## Activity
Copy nothing but the lines below running from the line containing "Insert a chart" through the line containing "Click plus sign button on Earthshine Q=-3 row", both end lines included.

## Excerpted records
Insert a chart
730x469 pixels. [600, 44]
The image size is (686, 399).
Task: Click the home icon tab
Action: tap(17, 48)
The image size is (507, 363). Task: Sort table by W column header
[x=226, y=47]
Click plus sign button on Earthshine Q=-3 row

...

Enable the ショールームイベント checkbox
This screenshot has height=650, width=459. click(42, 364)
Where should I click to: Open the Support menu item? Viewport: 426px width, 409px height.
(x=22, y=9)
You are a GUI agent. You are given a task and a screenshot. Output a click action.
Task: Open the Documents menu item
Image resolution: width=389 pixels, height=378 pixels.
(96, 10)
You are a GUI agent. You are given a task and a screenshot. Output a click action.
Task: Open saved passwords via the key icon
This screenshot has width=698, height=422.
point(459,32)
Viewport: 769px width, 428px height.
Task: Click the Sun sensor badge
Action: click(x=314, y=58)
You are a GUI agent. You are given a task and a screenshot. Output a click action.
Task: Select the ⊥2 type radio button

---

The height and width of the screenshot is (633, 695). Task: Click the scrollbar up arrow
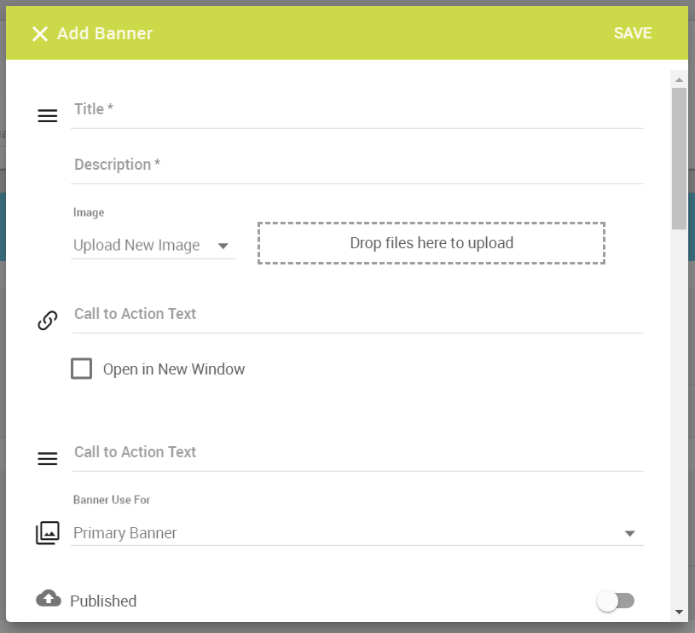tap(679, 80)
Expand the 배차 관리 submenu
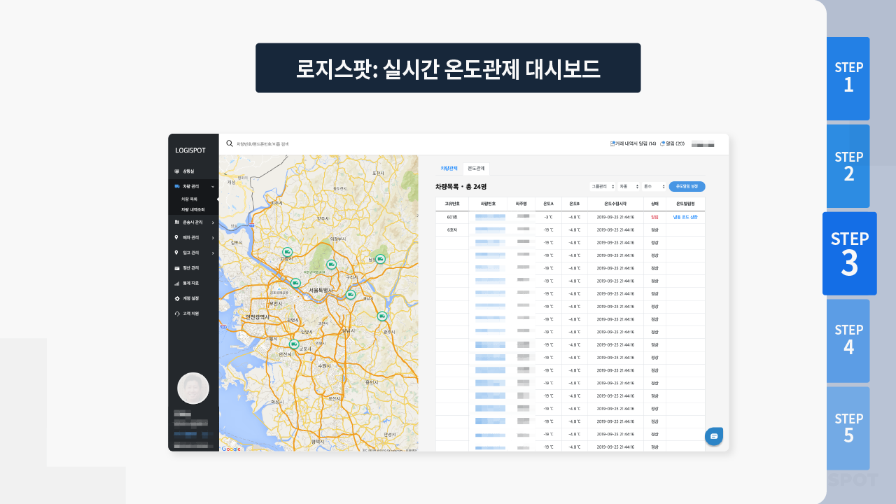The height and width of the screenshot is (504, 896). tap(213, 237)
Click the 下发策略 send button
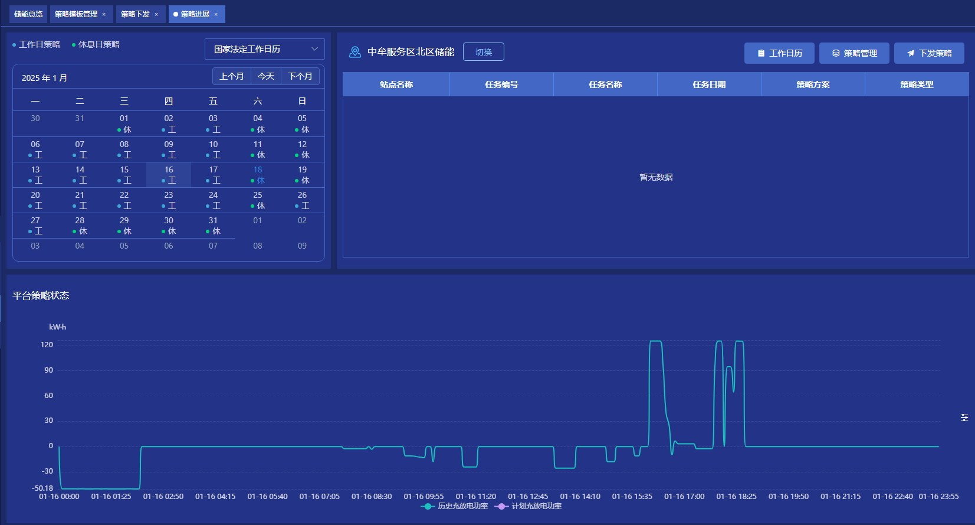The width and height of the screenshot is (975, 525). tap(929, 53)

## Written response
Insert a chart
730x469 pixels. [600, 44]
The image size is (686, 399).
Task: Click the home icon tab
Action: tap(17, 48)
The image size is (507, 363). Task: Sort table by W column header
[x=226, y=47]
Click plus sign button on Earthshine Q=-3 row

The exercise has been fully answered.